Former DOE chief offers his view on ‘energy mix economics’

by Myrna Velasco – October 24, 2016

from Manila Bulletin

To get discussions moving to the next level on the proposed energy mix for the country, former Energy Secretary and PHINMA Energy President Francisco L. Viray offered insights on what metrics the energy planners shall be assessing and taking into consideration for the policy.

At this stage, energy mix had become the industry’s buzzword but the Department of Energy (DOE) is still at ground zero when it comes to the specifics of the plans and parameters for such policy crafting.

The fixed 30-30-30 prescription of technology sharing for coal, gas and renewables remained a deep puzzle and still too-complicated terrain for the industry players, hence, they have been seeking for clarity of the energy mix economics being presented by the energy department.

In an exclusive interview, Viray noted that the starting point for the DOE planners shall be to analyze the power system’s load duration curve (LDC), and from there, they should “determine the mix on the basis of the components of the load curve – namely, the system’s need for base load capacity, mid- to peak load and then the system’s need for ancillary services (reserves).” A load curve is applied in power generation to demonstrate the relationship between the generating capacity requirements of a system and how that capacity is being utilized.

Viray said it is paramount for energy planners to “determine technologies for each component of the load curve using basic rule of power system economics of a vertically-integrated utility.”

In essence, that must reflect realities that the base load capacities “are supplied by technologies with high capital expenditures (capex) and low variable fuel costs,” he said. In the Philippines, that reality is the dominance of coal-fired power plants; while for mid-merit to peak load capacities, these are often supplied by technologies with “low capex and high variable/fuel costs.”
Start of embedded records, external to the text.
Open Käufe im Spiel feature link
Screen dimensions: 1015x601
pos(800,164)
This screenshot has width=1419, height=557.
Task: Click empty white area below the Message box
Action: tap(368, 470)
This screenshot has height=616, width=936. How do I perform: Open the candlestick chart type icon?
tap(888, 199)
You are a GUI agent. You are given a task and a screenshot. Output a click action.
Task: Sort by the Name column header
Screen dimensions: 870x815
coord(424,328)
Following that, Viray emphasized the need to distribute the mix among the technologies based on the realities of power developments trended by the private investors in the restructured electricity sector.
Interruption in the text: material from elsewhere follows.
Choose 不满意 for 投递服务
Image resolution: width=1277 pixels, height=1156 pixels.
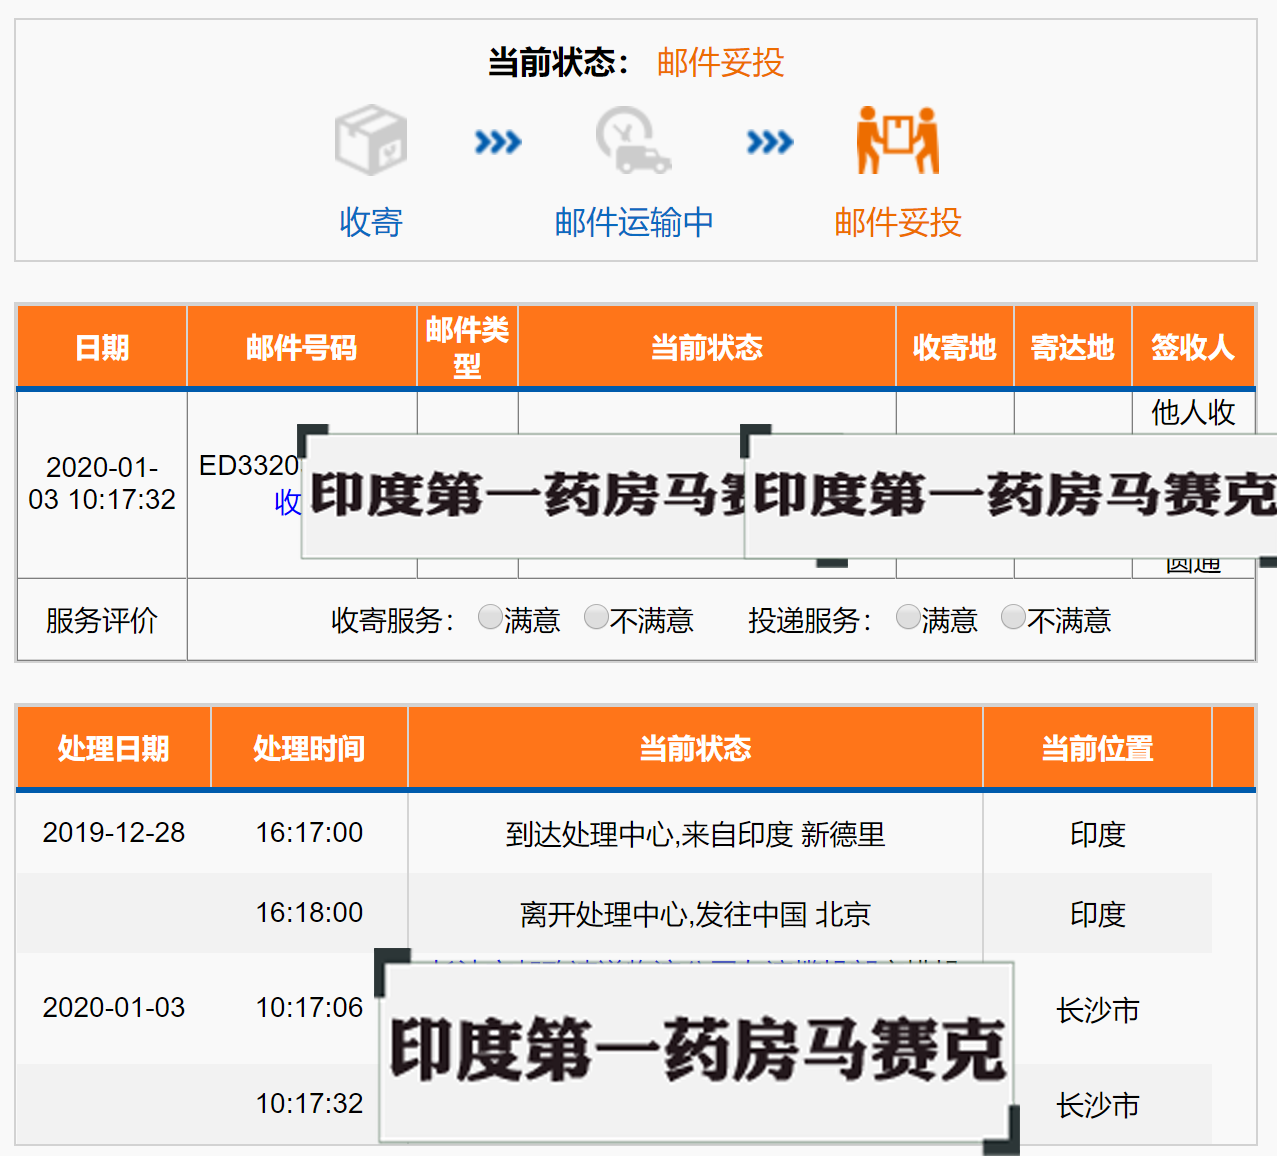[1013, 618]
Factoring all of that, he emphasized that the other important step for energy planners would be to optimize such capacities, but with consideration of the constraints posed by each technology.

The deeper technical and economic analysis of the proposed energy mix will then require them to flesh out the more detailed elements, such as cost of electricity generation, environmental impact, and security of supply relating to indigenous versus imported fuels; weather dependency of technologies and geopolitics.